Koblenzer verlassen die Stadt in Scharen

Wegen der bevorstehenden Entschärfung einer 1,8 Tonnen schweren Luftmine haben viele Koblenzer die Stadt am Samstag bereits verlassen.

Eines der beiden Krankenhäuser in der Sperrzone sei schon komplett leer, sagte der Sprecher. Das andere sollte bis zum Abend geräumt werden. Auch ein Teil der Bewohner der betroffenen sieben Altenheime wurde bereits verlegt. Die stärker pflegebedürftigen Senioren sollten jedoch so lange wie möglich in ihrem gewohnten Umfeld bleiben. Sie werden erst am heutigen Sonntag abgeholt. Die Häftlinge eines Gefängnisses wurden ebenfalls verlegt.
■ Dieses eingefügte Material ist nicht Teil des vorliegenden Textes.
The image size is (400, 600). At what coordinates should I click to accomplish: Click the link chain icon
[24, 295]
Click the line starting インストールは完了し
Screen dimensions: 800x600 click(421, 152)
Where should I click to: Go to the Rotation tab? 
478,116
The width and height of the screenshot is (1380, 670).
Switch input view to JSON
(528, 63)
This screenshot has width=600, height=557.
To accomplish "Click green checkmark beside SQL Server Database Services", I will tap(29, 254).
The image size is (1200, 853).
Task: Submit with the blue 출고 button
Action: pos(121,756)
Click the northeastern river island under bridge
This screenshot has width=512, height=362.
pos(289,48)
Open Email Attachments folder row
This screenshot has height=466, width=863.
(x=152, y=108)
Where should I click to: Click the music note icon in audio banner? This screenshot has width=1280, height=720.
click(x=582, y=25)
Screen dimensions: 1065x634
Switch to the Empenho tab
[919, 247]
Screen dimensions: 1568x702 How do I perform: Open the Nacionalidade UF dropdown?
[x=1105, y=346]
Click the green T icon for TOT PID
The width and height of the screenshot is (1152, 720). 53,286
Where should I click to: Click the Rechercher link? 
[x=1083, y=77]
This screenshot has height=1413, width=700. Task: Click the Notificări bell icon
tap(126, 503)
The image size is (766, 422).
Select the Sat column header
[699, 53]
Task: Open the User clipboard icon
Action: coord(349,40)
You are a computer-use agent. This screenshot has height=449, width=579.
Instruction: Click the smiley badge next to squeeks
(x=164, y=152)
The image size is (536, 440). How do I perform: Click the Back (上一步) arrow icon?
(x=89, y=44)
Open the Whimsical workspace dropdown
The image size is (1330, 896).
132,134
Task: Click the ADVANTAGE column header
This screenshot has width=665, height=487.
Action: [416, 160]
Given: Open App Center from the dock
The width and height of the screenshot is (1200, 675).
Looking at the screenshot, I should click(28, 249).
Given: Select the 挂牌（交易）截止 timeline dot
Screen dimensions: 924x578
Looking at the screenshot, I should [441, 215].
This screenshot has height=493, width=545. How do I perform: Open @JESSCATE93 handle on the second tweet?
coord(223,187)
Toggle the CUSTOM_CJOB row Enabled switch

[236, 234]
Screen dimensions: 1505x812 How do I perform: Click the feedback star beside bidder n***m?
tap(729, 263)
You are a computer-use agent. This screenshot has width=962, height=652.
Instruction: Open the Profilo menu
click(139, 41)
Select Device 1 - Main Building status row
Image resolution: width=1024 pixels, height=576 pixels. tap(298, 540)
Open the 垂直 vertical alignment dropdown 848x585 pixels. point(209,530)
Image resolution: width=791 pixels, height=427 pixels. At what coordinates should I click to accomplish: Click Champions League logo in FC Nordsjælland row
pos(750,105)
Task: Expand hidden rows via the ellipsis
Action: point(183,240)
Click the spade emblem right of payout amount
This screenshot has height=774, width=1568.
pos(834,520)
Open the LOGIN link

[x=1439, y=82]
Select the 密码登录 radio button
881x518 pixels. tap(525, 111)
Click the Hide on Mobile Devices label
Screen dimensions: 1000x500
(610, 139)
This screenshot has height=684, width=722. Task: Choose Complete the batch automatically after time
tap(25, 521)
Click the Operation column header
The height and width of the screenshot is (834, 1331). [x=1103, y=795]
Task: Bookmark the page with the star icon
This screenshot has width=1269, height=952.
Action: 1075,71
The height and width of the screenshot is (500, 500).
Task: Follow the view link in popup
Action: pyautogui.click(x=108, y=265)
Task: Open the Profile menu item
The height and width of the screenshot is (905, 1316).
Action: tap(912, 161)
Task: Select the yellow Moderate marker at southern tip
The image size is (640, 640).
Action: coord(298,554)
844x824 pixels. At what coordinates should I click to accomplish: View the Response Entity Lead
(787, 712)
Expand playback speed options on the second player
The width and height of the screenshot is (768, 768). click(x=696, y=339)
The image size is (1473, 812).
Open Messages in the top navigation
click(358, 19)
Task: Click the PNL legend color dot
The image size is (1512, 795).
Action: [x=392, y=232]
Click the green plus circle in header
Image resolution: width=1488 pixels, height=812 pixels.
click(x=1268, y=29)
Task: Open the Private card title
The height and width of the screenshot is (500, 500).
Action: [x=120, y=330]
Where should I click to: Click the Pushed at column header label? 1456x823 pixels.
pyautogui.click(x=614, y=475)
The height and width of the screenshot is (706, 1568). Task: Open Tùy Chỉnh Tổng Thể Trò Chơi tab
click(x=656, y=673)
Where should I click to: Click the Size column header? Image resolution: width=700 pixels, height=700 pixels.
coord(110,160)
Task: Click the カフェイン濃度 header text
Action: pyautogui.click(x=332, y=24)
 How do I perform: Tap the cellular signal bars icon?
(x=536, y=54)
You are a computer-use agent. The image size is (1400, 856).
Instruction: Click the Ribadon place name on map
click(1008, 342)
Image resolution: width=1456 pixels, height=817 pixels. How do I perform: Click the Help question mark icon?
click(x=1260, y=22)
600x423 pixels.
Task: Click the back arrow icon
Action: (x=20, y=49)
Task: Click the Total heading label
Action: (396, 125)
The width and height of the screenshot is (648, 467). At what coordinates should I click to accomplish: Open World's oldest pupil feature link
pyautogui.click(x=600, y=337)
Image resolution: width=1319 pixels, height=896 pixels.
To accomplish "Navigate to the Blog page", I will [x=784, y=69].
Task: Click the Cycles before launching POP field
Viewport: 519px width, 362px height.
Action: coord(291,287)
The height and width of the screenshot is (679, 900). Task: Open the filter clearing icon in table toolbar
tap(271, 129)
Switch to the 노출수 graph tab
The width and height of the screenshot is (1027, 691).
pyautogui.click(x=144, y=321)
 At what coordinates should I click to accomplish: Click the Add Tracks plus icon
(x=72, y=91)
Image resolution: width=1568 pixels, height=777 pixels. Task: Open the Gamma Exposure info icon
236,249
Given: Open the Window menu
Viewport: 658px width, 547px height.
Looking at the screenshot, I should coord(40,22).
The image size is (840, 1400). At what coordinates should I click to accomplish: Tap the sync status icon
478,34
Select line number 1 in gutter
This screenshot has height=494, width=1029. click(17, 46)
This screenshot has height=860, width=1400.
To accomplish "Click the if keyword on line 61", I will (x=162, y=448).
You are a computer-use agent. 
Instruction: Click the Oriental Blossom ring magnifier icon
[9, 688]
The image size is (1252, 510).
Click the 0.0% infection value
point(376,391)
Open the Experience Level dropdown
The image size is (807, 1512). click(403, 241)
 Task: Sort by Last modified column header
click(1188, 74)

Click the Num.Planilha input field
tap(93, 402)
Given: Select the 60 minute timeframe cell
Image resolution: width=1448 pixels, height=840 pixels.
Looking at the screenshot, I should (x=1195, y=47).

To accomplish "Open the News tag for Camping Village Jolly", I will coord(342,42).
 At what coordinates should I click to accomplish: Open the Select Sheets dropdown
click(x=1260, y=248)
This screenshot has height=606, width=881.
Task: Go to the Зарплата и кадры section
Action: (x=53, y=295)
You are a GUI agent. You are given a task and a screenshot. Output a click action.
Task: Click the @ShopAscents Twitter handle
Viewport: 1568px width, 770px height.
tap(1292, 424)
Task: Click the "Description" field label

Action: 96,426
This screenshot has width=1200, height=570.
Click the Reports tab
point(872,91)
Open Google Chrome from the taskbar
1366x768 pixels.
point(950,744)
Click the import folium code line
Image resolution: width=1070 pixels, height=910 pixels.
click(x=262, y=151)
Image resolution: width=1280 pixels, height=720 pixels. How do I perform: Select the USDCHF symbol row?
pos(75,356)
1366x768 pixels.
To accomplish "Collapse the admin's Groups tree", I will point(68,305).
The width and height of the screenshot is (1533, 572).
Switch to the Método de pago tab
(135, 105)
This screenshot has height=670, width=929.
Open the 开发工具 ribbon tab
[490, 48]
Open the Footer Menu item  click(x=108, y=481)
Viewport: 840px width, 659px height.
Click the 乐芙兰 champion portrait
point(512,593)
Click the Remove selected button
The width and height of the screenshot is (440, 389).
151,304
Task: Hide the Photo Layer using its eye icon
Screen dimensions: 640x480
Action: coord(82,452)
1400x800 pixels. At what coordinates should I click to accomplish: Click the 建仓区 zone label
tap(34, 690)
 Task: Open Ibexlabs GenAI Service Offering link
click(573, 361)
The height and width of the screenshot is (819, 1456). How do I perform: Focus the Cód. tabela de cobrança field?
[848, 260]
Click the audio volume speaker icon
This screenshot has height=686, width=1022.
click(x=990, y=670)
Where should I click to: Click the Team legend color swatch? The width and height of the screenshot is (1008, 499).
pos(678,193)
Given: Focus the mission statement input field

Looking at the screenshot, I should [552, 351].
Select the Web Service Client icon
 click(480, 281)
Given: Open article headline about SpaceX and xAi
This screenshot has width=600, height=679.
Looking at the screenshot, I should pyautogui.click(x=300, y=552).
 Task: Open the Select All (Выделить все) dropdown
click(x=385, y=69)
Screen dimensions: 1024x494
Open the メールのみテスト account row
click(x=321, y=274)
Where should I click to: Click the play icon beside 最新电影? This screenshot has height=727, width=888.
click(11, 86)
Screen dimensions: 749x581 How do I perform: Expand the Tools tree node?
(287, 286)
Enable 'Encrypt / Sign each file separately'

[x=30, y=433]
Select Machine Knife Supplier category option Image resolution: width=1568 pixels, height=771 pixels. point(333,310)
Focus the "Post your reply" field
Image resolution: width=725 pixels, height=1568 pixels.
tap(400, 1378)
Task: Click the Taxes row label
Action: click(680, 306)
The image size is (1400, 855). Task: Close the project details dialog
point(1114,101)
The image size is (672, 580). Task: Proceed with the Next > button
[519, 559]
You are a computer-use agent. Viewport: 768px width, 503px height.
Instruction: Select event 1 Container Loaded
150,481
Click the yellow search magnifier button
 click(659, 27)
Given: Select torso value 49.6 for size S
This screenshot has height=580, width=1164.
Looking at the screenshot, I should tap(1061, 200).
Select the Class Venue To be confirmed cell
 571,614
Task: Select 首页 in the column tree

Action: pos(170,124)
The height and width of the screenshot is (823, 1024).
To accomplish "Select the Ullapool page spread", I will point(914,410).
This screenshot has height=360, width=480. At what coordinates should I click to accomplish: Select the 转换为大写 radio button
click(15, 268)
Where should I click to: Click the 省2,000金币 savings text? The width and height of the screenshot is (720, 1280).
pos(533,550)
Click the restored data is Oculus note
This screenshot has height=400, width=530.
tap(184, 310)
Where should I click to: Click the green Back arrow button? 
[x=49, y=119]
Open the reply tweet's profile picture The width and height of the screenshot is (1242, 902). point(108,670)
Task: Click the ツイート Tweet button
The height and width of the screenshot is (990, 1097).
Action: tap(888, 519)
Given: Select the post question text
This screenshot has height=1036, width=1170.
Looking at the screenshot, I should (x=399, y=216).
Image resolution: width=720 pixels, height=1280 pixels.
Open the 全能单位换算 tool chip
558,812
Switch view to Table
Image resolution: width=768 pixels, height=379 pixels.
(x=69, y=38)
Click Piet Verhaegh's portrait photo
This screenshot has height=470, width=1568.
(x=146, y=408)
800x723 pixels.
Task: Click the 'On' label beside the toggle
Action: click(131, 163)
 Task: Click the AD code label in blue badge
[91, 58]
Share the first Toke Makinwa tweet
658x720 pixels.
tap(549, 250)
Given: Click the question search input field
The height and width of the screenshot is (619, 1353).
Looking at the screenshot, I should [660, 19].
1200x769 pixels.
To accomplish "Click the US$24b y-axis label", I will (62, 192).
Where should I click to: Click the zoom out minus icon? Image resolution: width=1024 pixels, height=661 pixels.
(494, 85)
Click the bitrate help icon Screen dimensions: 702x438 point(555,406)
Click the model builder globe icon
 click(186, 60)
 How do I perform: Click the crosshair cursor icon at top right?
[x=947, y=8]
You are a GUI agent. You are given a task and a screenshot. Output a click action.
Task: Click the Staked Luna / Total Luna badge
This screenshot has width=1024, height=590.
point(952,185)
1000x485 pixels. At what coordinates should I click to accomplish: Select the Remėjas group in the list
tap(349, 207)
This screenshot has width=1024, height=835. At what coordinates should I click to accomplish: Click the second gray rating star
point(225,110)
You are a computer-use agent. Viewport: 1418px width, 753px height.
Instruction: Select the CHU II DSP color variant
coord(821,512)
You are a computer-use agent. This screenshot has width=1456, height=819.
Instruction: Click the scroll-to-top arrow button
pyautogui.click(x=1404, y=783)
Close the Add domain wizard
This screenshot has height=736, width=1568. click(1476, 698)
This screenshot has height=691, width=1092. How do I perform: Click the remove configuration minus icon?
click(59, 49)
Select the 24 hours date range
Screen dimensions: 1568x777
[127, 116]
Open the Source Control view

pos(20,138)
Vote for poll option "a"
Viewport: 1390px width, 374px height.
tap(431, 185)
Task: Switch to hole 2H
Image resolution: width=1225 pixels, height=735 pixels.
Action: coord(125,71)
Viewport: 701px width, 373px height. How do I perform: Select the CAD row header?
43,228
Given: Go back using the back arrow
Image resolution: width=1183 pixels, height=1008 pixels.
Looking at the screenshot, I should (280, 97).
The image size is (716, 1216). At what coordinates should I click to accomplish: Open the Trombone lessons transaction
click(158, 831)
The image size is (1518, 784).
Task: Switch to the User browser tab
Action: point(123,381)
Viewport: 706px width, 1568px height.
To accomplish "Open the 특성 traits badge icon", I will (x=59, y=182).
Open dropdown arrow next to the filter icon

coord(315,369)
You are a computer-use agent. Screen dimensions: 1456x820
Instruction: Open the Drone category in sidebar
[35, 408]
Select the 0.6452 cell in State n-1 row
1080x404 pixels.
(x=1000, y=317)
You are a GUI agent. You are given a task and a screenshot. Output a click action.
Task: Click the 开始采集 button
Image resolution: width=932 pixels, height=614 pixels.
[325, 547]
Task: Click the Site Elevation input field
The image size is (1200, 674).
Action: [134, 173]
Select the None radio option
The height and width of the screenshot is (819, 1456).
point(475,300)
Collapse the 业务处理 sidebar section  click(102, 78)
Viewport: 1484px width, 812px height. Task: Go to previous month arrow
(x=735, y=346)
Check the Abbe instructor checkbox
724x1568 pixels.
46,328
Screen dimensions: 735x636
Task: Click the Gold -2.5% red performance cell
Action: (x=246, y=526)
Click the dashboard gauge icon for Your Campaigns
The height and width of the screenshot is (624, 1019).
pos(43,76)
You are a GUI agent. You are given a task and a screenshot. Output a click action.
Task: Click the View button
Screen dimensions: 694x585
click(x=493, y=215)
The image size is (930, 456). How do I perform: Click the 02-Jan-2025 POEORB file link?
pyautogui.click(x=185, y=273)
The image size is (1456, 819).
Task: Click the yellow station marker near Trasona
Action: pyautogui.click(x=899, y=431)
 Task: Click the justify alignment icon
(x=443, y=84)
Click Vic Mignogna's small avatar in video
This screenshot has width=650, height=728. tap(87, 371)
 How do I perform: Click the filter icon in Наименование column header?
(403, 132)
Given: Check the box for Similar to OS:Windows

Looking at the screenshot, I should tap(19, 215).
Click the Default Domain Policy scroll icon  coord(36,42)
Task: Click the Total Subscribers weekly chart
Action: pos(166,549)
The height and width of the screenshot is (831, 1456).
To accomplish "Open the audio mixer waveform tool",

Bis Sonntagmorgen müssen alle Bewohner in der Sperrzone ihre Wohnungen verlassen haben, damit die britische Mine am Mittag entschärft werden kann. Es verkehren den Angaben zufolge ab 6.30 Uhr Busse, die die Menschen in acht Notunterkünfte bringen. Ab 9.00 Uhr liefen Fußtrupps die Straßen ab, klingelten an den Häusern und kontrollierten, ob alle Wohnungen leer seien, berichtete der Sprecher weiter. Es seien 400 Polizisten im Einsatz.

Insgesamt verlaufe die Evakuierung problemlos, es gebe nur wenige Anrufe beim Bürgertelefon. "Die Koblenzer sind bombenerprobt", sagte der Sprecher. Seit 1999 seien bereits 28 größere Bomben in der Stadt gefunden worden - "wenn auch nie in dieser Dimension". Die Luftmine sei der größte Fund seit Ende des Zweiten Weltkriegs. Die Mine wurde vor zwei Wochen wegen des Niedrigwassers im Rhein gefunden. Neben ihr liegen noch ein Nebelfass und eine kleinere amerikanische Fliegerbombe, die ebenfalls unschädlich gemacht werden müssen.

Die Luftmine sei am Samstag bereits komplett trocken gelegt worden, sagte der Sprecher. Der Kampfmittelräumdienst habe die Zünder vermessen, dann sei die Stelle wieder mit Wasser geflutet worden. "Damit der Druck auf den Damm nicht so groß wird."